Der Beliebtheit der Pfaueninsel bei den Berlinern tat dies keinen Abbruch. In diesem Sommer 1831 kamen sie nicht mehr nur mit Postkutschen und Kremsern, auf Gondeln und Kähnen, sondern erstmals auch auf dem Seehandelsdampfer Havel . Dienstags und donnerstags um acht und um halb elf Uhr am Vormittag, am Nachmittag um halb zwei, vier und sechs Uhr legte er in Potsdam ab, um die Menschen, die nach Tausenden zählten, herzubringen. Um sieben am Abend war die letzte Rückfahrt.

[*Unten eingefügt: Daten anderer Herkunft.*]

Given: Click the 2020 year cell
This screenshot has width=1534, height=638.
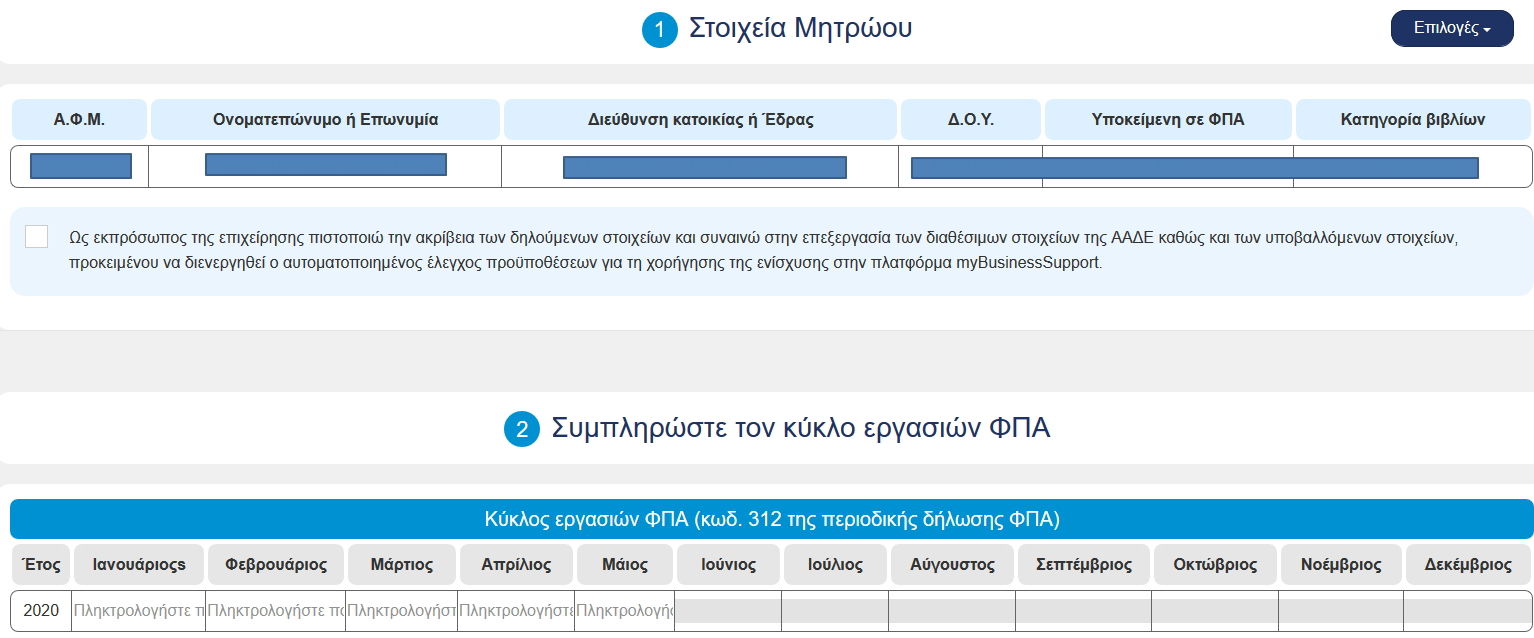Looking at the screenshot, I should tap(41, 611).
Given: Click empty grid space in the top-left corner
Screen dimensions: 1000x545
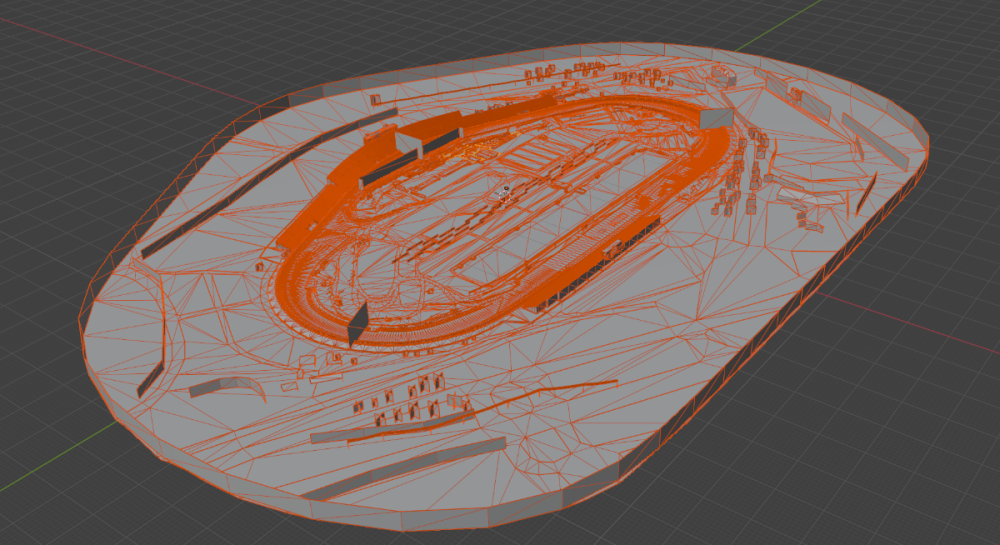Looking at the screenshot, I should click(60, 50).
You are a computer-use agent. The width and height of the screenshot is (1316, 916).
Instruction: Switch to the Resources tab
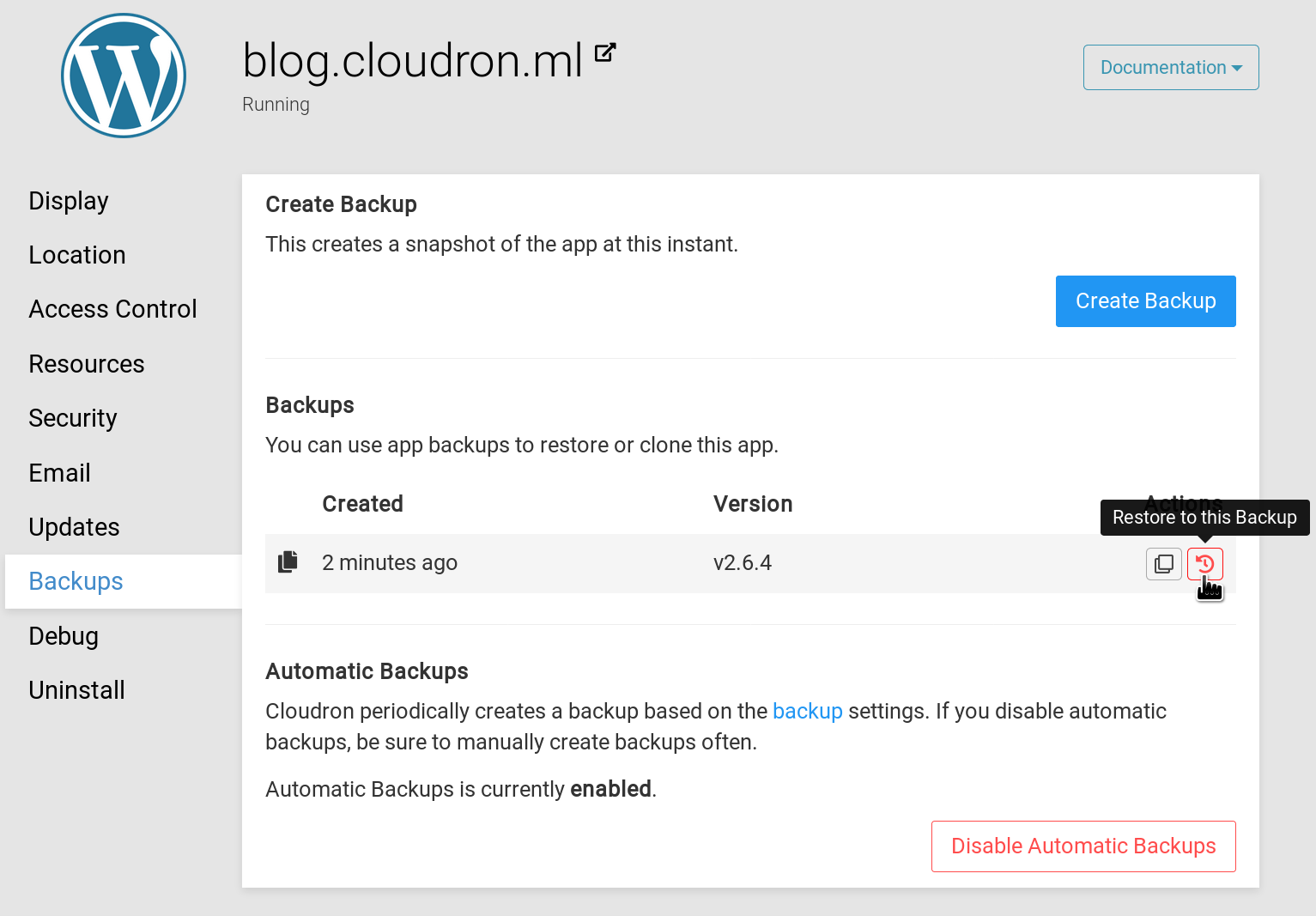tap(87, 364)
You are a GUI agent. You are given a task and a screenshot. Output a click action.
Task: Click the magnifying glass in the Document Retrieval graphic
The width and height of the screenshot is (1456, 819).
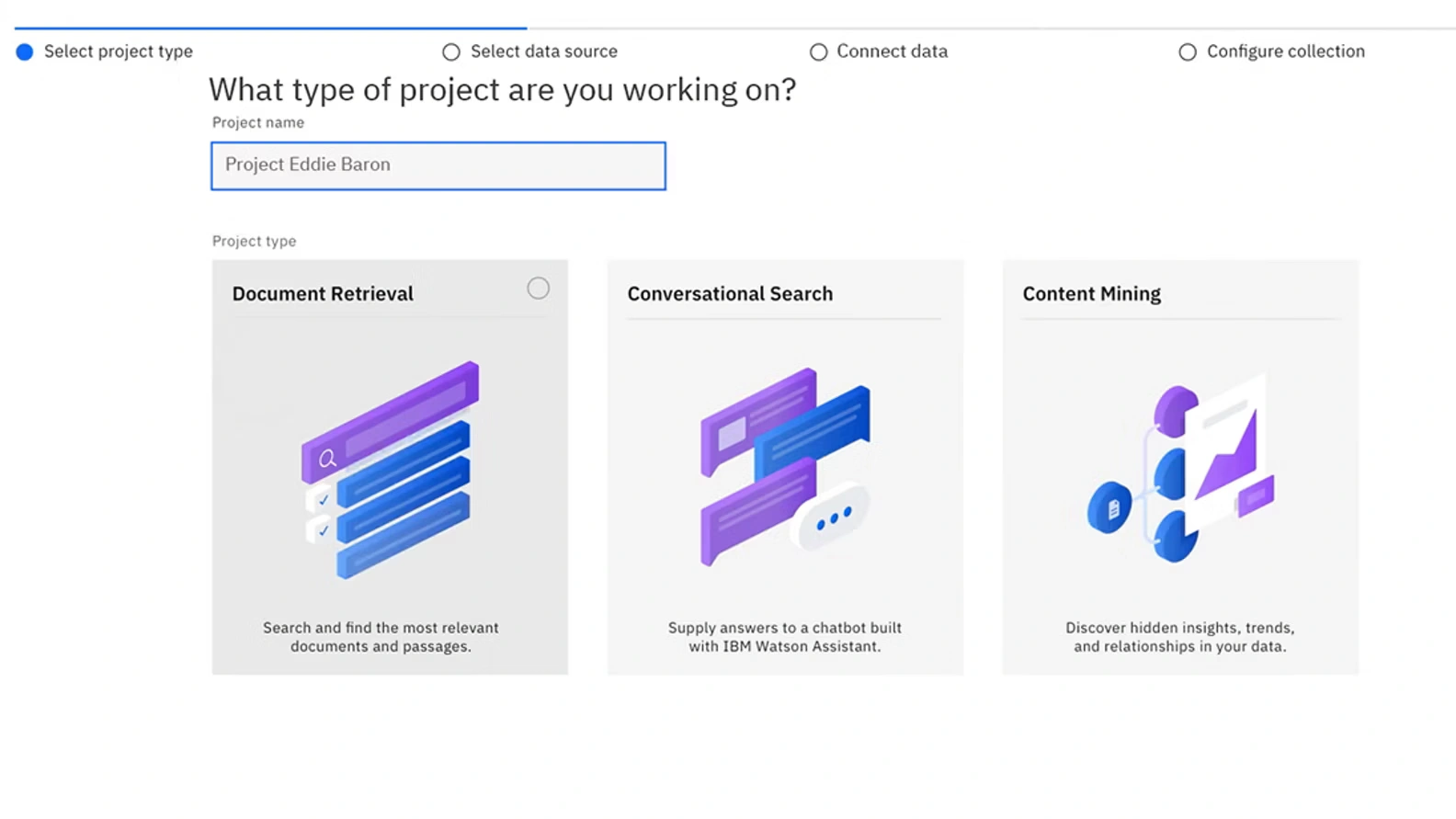tap(327, 459)
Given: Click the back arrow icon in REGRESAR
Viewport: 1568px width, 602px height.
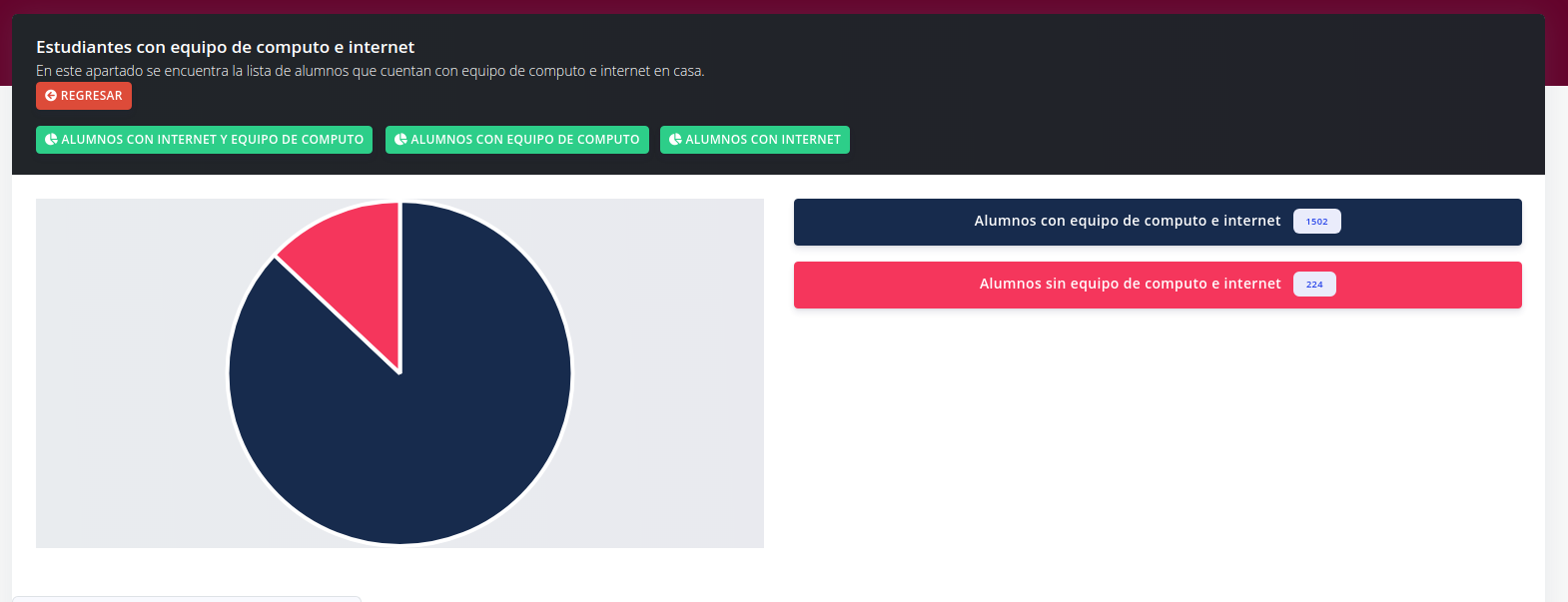Looking at the screenshot, I should tap(51, 96).
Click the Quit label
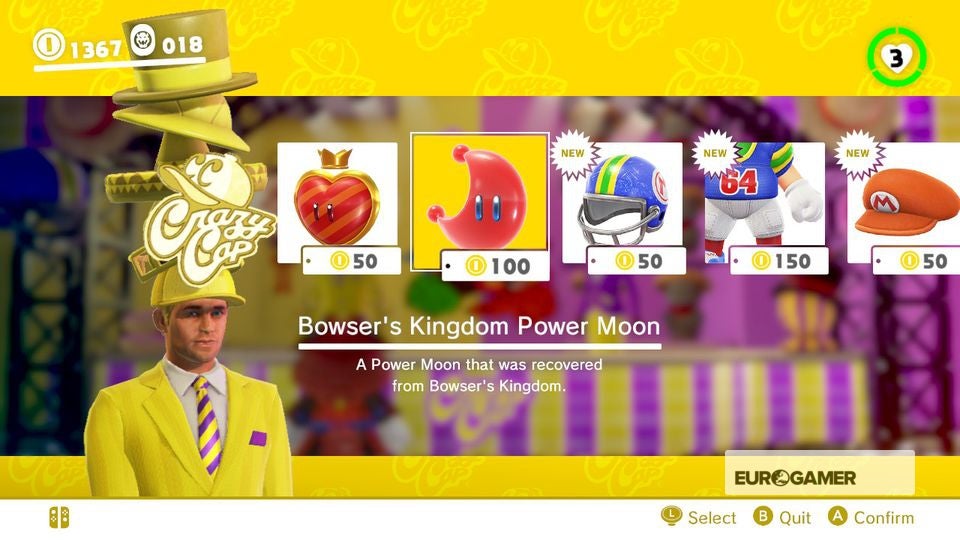The image size is (960, 540). point(795,518)
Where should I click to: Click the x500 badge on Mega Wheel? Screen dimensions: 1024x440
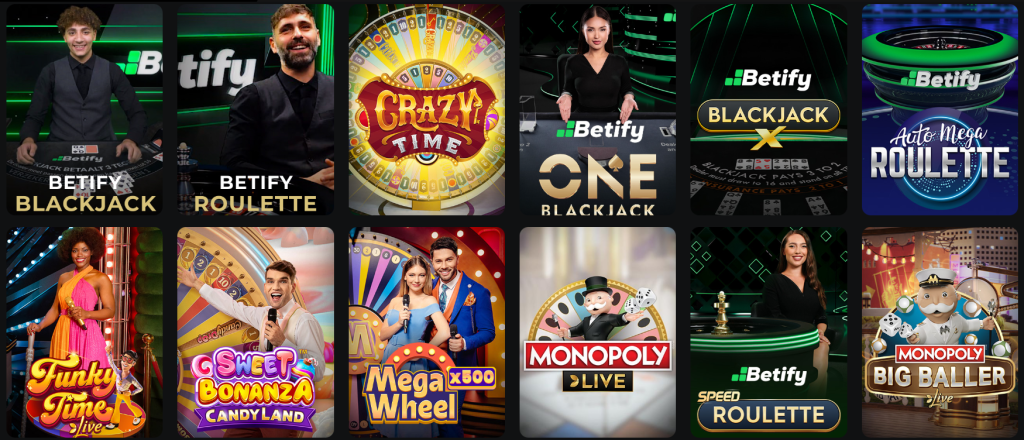[472, 377]
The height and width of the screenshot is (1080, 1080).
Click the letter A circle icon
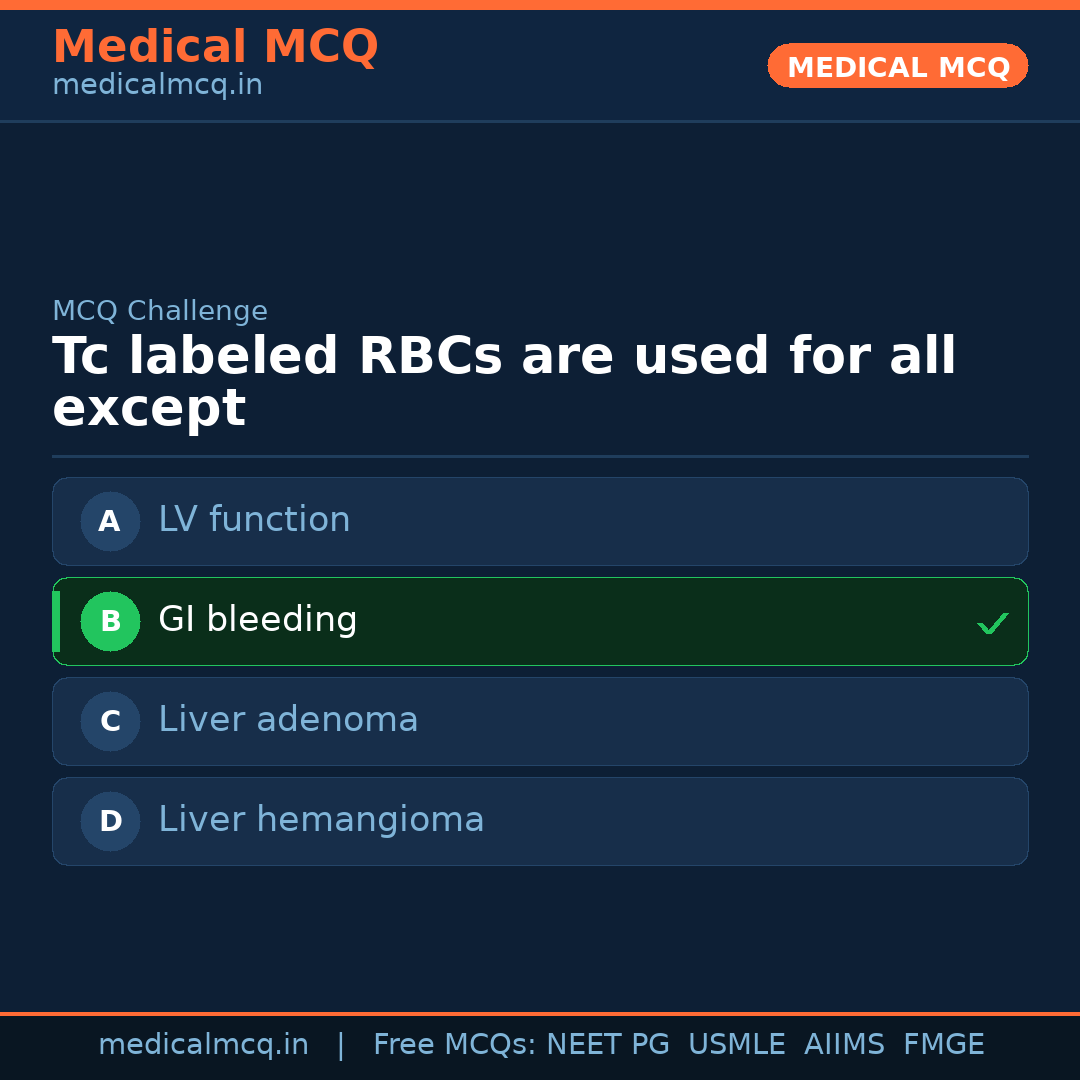click(110, 521)
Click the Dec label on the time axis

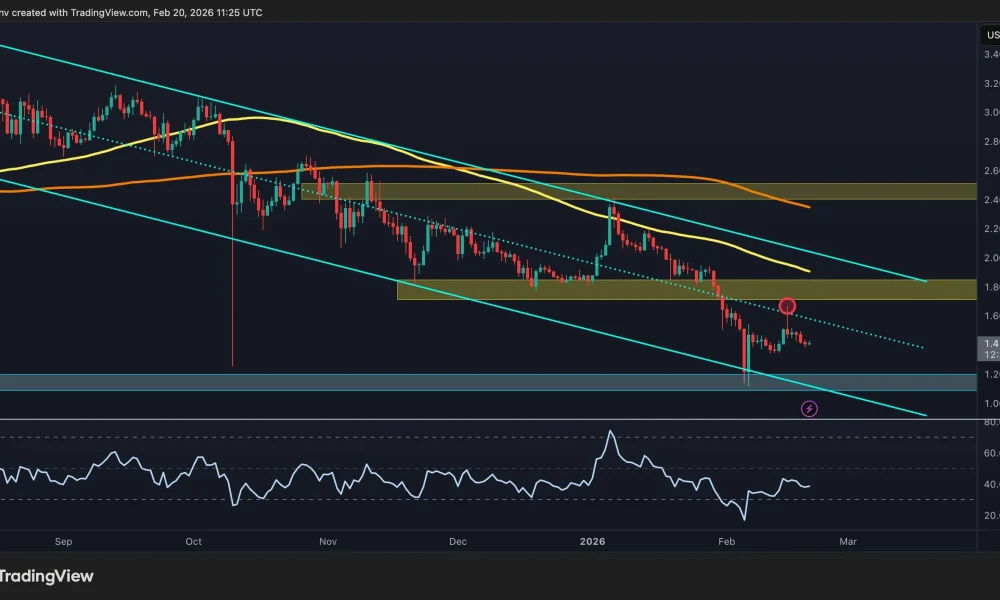pos(457,541)
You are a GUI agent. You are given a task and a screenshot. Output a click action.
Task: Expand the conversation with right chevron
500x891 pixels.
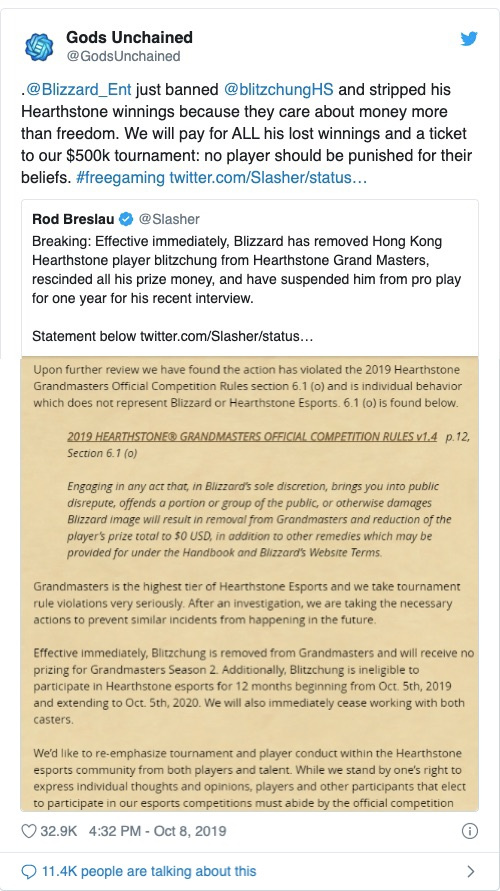coord(470,871)
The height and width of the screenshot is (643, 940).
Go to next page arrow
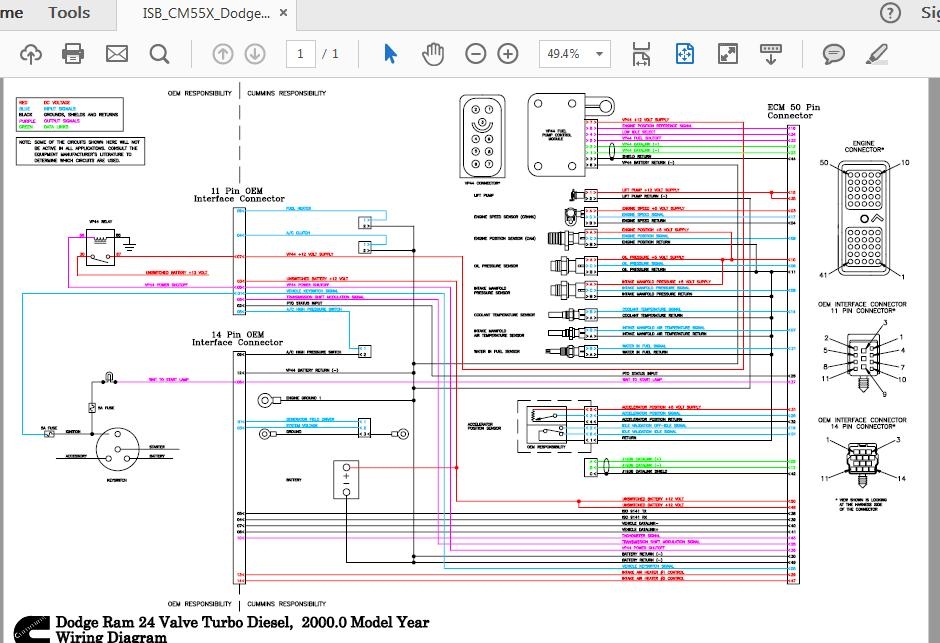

Fintelmann postierte an diesen Tagen sechs Gendarmen am Landungssteg, und Sieber wies jeden an, den er entbehren konnte, bei den Tierkäfigen für die Aufrechterhaltung der Ordnung zu sorgen. Es kamen vor allem die Soldaten der Potsdamer Garnison, zumeist Grenadiere der Garde du Corps , und Fintelmann beschwerte sich in diesem Jahr mehrmals beim Hofmarschall, daß sie die gesperrten Wege begingen, betrunken waren und überhaupt die Ordnung störten. Marie verließ dann ihre Stube nicht, so heiß und stickig es darin auch war, schlief viel und wachte immer wieder schweißgebadet aus seltsamen Träumen auf, in denen Christian eine Rolle spielte, aber auch Gustav, und die selbst voller hitziger Berührungen und Küsse waren, für die sie sich ein wenig schämte, während sie ihrem schlafenden Kind Luft zufächelte.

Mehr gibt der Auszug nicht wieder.